The 2008 movie “Mad Money” starring Diane Keaton, Ted Danson, Queen Latifa, and Katie Holmes is a comedy with some serious life lessons sprinkled in. Keaton and Danson play a middle-aged, upper middle-class suburban couple who are victims of the recent recession. Danson loses his job and like many 50 somethings can’t find another comparable one. To avoid losing their house, Keaton takes a job as a cleaning woman at the federal reserve bank in Kansas City where she sees thousands of dollars of old currency being shredded every day as they are taken out of circulation to be replaced by new bills.

One day on a shopping trip to Home Depot to replace a broken kitchen faucet Keaton sees a Master padlock exactly like the ones used to lock up the old money at the bank and she conceives a complicated scheme to smuggle lots of the old money out of the bank before it gets shredded. When he’s asked later by the cops what happened, Danson delivers one of the best lines of the movie – after a flashback to all the appliances and gadgets on sale at Home Depot, he says of his wife, “We live in a consumer society, and she got consumed.”

“She got consumed.” What consumes you? It could be something positive like providing a loving safe home for your family, or are you driven by a zeal to be the best teacher, parent, spouse, grandparent, employer or employee you can be? Is your whole life shaped by a passion to do God’s will and leave the world a better place than you found it?

Being consumed or passionate about something can be a good thing, but we also know we can be consumed or possessed like the man from Gerasa in our Luke 8 by a whole lot of evil forces that can destroy us and others around us.

------------------------------------------------------------

### Task prompt
Continue the reflection on the movie "Mad Money" and being consumed, starting right after its last sentence.

### Provided data
------------------------------------------------------------

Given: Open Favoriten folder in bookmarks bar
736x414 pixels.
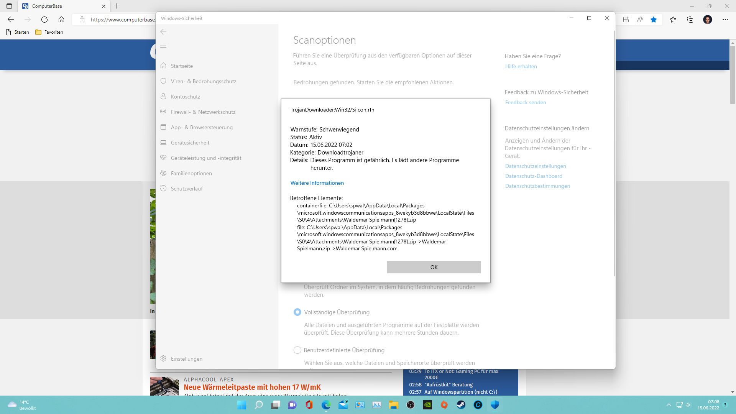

------------------------------------------------------------

### Result
I thought of one of my good friends, we’ll call him John, as I read this scripture because John and his wife experienced first-hand what demon possession can do to the best of people. About 20 years ago their only son became terribly addicted to gambling. He stole money from his parents and others to feed his addiction and eventually ended up in prison – not because he was an evil person or came from a “bad” family. He was raised in a loving Christian family and in the church—but the forces of evil are stronger than we can imagine, rather like the devastating tornados in Texas and Oklahoma last month that leveled everything in their paths.

That’s what life was like for the poor demon-possessed man in Luke 8. This man has no name in the Gospel accounts of his life-changing encounter with Jesus. His identity is determined solely by the evil forces that control his life. We usually refer to him as the Gerasene Demoniac. How would you like to be stuck with that identity? It’s not only an ugly name; it’s unfair and inadequate because it ignores what Paul Harvey would call “the rest of the story” in verses 32-39.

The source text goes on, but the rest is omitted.